Mario estaba entusiasmado de estar allí. El entorno que le rodeaba era totalmente nuevo para él, desde los personajes que por allí se movían con toda soltura hasta los olores que se mezclaban en el aire y que llegaban a su pequeña nariz.

Todo a su alrededor se movía a una velocidad endemoniada, y aquel ruido, mezcla de los cánticos asíncronos de aquellas figuras lúgubres que saltaban delante de ti para llamar tu atención y la música de las diferentes atracciones, hacía que en su foro interno naciera ese deseo de salir corriendo de aquel lugar.

Sin embargo, su curiosidad por lo nuevo era mayor que el miedo que lo paralizaba, el cual sólo se podía observar si uno prestaba atención a su pequeña mano derecha. Era entonces cuando uno percibía el temor que tenía aquel diablillo a través de la arruga que su mano dejaba en el pantalón de su padre. Pero tal vez fueran sus ganas de merodear por allí, y la enorme bola de algodón rosa que sujetaba con su otra mano y de vez en cuando se acercaba a la boca, lo que evitaba que saliera escopetado de aquel lugar infernal.

De pronto soltó la mano del pantalón de su padre. Se paró. Abrió la boca. Mordió aquella enorme bola de algodón rosa. Y mientras tragaba atropelladamente lo que se había metido a la boca apuntaba con su diminuto dedo índice hacia aquellos caballos que daban vueltas y vueltas mientras subían y bajaban.

Su padre lo subió a uno de aquellos equinos inertes. Le quitó la bola de algodón de su mano e hizo que sujetara aquella barra dorada con ambas manos. Sonaron las campanillas y la atracción dio comienzo.

El caballo de Mario, al igual que el del resto de niños que habían subido al tiovivo, comenzó a subir y bajar al tiempo que se movía con el resto de la manada en un círculo perfecto. Al finalizar la primera vuelta Mario pudo ver cómo su padre le saludaba con una mano mientras con la otra sujetaba su bola de algodón. Se lo estaba pasando genial y no quería bajarse de allí.
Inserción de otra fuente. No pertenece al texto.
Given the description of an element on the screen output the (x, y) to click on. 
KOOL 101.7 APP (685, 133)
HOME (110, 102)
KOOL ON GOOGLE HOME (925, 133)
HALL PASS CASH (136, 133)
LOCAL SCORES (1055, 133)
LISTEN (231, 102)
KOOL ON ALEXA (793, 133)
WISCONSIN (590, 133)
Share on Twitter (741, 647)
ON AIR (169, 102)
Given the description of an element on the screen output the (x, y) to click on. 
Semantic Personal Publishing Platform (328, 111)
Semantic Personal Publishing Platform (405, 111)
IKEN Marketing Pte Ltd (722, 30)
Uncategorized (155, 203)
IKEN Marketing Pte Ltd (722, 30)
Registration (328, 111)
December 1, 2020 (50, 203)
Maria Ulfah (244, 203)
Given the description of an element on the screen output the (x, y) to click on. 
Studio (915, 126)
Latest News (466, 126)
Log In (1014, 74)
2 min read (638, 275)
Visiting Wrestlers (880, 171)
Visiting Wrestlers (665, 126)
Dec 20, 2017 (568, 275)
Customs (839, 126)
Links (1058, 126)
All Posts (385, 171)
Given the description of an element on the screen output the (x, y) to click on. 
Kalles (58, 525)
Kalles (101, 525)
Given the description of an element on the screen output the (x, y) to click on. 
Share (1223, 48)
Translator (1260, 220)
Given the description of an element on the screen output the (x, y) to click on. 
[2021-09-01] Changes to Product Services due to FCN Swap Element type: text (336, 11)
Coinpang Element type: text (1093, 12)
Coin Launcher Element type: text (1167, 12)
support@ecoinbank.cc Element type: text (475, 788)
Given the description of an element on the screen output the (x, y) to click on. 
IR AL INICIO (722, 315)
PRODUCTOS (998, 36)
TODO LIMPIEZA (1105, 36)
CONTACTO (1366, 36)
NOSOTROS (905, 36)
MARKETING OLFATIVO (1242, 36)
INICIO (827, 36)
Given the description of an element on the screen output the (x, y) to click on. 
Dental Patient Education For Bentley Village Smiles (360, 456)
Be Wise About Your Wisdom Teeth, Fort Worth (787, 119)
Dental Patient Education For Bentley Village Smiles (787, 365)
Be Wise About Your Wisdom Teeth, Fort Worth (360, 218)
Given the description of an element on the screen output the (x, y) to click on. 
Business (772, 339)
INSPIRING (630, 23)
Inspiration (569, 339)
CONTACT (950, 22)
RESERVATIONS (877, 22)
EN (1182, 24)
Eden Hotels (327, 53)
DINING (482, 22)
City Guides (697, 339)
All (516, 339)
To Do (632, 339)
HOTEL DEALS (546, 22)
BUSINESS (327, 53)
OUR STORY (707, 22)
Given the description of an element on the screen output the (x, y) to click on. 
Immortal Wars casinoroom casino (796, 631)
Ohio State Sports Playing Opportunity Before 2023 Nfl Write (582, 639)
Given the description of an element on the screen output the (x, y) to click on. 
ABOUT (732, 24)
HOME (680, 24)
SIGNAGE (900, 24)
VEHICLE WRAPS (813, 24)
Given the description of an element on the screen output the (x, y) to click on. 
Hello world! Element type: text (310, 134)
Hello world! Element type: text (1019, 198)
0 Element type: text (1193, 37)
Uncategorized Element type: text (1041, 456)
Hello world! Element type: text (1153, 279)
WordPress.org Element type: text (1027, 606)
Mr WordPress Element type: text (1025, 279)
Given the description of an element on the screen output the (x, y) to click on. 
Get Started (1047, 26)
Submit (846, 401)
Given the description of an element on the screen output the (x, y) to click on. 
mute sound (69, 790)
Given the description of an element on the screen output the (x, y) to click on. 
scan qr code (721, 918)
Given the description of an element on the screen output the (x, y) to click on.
Al concluir la segunda vuelta su padre le sonrió y se llevó un bocado de su bola de algodón. Él se lo seguía pasando muy bien subiendo y bajando, persiguiendo a sus compañeros.

En el tercer giro su padre ya no estaba donde se suponía que debía estar. Había desaparecido. Mario giró la cabeza y vio que se encontraba en el puesto de salchichas comprando un perrito caliente. Ya no se lo estaba pasando tan bien. Además de no conseguir alcanzar a los caballos que tenía delante su padre estaba haciendo su vida, se había olvidado de él.

El resto de vueltas hasta el final fueron casi un suplicio para el pobre Mario, quien quería salir de allí pero no sabía cómo. Cada vuelta que pasaba su enfado era mayor y mayor. Aquella atracción ya no tenía nada de divertida. ¿Y por qué? Puede que fuera porque las personas que no habían subido seguían haciendo su vida, como si nada hubiera pasado. Puede que se sintiera solo al ver a otros niños acompañados de sus padres. O puede que fuera porque algunos padres no se habían movido de su sitio mientras sus vástagos daban vueltas y vueltas en aquella atracción sin fin. La cuestión es que a él no le gustaba porque no podía hacer nada, sólo dar vueltas y vueltas sobre el mismo eje, sin conseguir alcanzar a los que tenía delante y mientras veía que el mundo a su alrededor seguía avanzando en línea recta y no en círculos.

En ocasiones las personas entramos en un bucle que no nos permite avanzar en línea recta, que nos agota física y mentalmente. Un bucle del que difícilmente sabemos cómo salir porque ni siquiera sabemos que hemos entrado en él. El coach nos puede ayudar a darnos cuenta de que hay momentos en los que entramos en ese tiovivo que no nos permite llegar a ningún lugar y que lo único que hace es que nos perdamos la vida que sigue a nuestro alrededor.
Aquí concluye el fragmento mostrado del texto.